Auto Owners told Reed bullet damage doesn’t fit into the nine perils outlined in his policy, he said, which include fire, smoke, flood, windstorm, riot or civil commotion, vandalism or mischief, damage by burglary, aircraft and vehicle damage.
He was surprised to hear his coverage is limited because his manufactured home is more than 20 years old. Reed said insurance company representatives didn’t explain that to him when he signed up.
“They didn’t specifically state anything to me like that,” he said.
A spokesman for Auto Owners said the company is handling Reed’s claim and planned to send him a letter explaining their position. He declined to comment about what is and isn’t covered under his policy.
To make matters worse, Reed’s wife has lung and brain cancer and has a few months left to live. Recent events have “pushed her over the edge,” he said.
“She wakes up with nightmares because she thinks a bullet’s coming through the house. And come to find out insurance is not going to cover it ... she’s like, ‘I can’t deal with this’,” Reed said.
Christian nonprofit Freedom Builders repairs homes for disadvantaged people on a volunteer basis. Executive director Skip Brown said about 70 percent of the people they help own manufactured homes. Generally, the older the mobile home, the more limitations the insurance company puts on them, Brown said.

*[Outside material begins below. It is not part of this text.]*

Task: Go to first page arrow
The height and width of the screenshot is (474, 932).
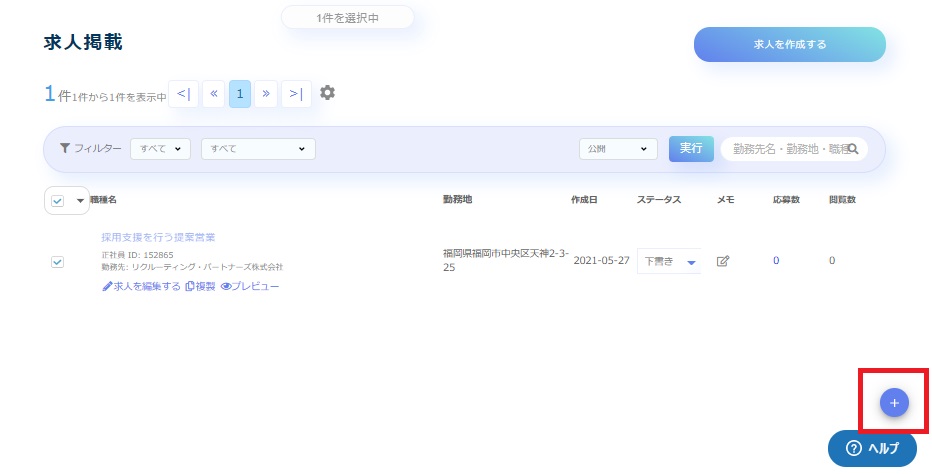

“I don’t want to stereotype all insurance companies, but there are some people in that industry marketing to that group of folks that don’t always explain what they’re covering or not covering,” Brown said.
Reed plans to seek assistance. He wants other mobile home owners to be aware of his situation so they can begin asking questions.
“Because I didn’t, and look where I ended up,” he said.